The four stages of cost management in Vero
Thinkbox Software describes the cost-management workflow in Vero as a four-stage process. The company’s press release includes a clear summary, which we’ve reproduced in full here:

  • Script Breakdown
    Allows users to import a screenplay file, and the app automatically breaks down the screenplay into scenes and actions. Scenes can then be manually grouped into sequences, and VFX shots can be added to actions manually, or automatically based on action descriptions.
  • Budget Room
    Enables users to manually rate VFX shots based on the level of complexity. The producer can then more accurately estimate generic shot costs and begin to layout the VFX production crew and equipment needs.
  • Market Place
    Empowers users to create custom bid packages that can easily be shared with interested VFX vendors. Receive and compare preliminary and secondary bids, evaluate designation scenarios, narrow list of potential vendors and apply costs to a VFX budget.
  • Contract Room
    Acts as a central hub where bids are awarded and accepted, changes to scope are managed and communicated to vendors and studios, and contracts are archived.

Cox says that another important aspect of Vero will be cost projection: the power to revise estimates between the initial bids and the live shoot, where “pretty much everything we’ve theorised changes”.

“I’ve been hired to rescue two or three movies that got into trouble, and the problem came with them not being able to forecast down the road how the movie was evolving,” she says.

For VFX facilities as well as producers
While the initial build of Vero will be targeted at VFX producers and studio executives, its creators expect subsequent updates to adapt the system to the needs of the VFX facilities themselves.

Cox describes the potential benefits of the system to visual effects vendors as a more streamlined, more transparent bidding process, with less scope for error.
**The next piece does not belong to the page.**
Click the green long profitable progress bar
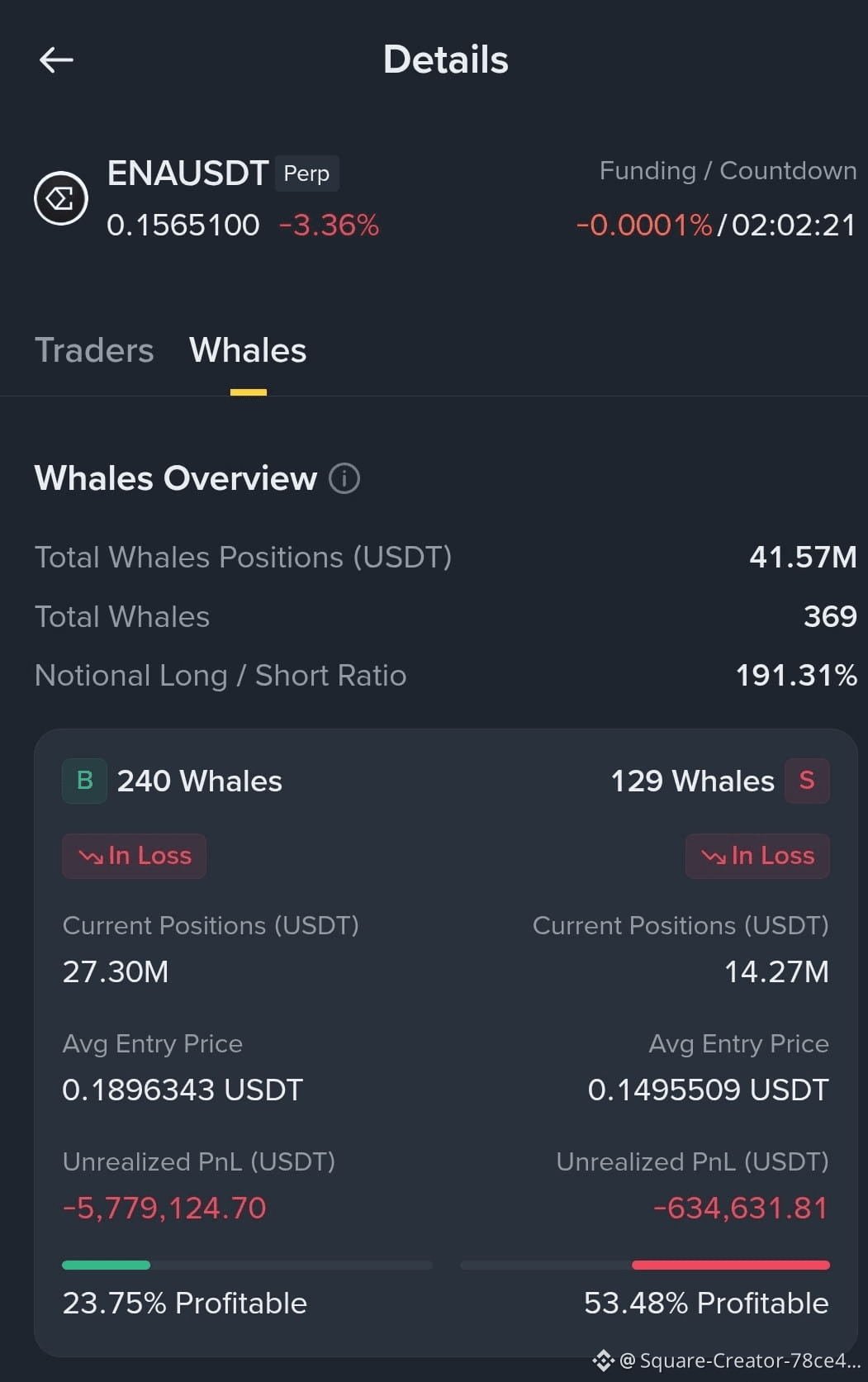This screenshot has width=868, height=1382. click(x=247, y=1265)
“VFX facilities will get a package of information that is complete and detailed,” she said. “At the minute, they have to interpret individual VFX producers’ ways of laying out the request.”

Further down the line, Cox hopes to integrate Vero with other standard project-management and scheduling tools, including Shotgun, 5th Kind and Movie Magic Scheduling.

A new industry-standard platform for VFX cost management?
Cox describes Vero as simplifying “a massive challenge for film-makers and visual effects facilities”.

“VFX is often one of the largest chunks of a film budget [yet] the current methods for predicting and tracking the costs of VFX shots vary wildly across the industry,” she said.

“Vero standardises and streamlines an otherwise overly complicated process, to project and manage the bottom line throughout production.”

However, Cox notes that even with a standard platform for projecting and tracking costs, the decision as to which VFX facilities to award a job will still come down to experience and judgement.

“There isn’t going to be a button that says, ‘This is the VFX vendor you should use.’,” she said. “It’s still going to take a VFX producer with knowledge [to interpret the results].”

Pricing and availability
Vero is expected to become available in beta to VFX producers this fall, with the other functionality rolling out in future updates. Pricing for the service has yet to be announced.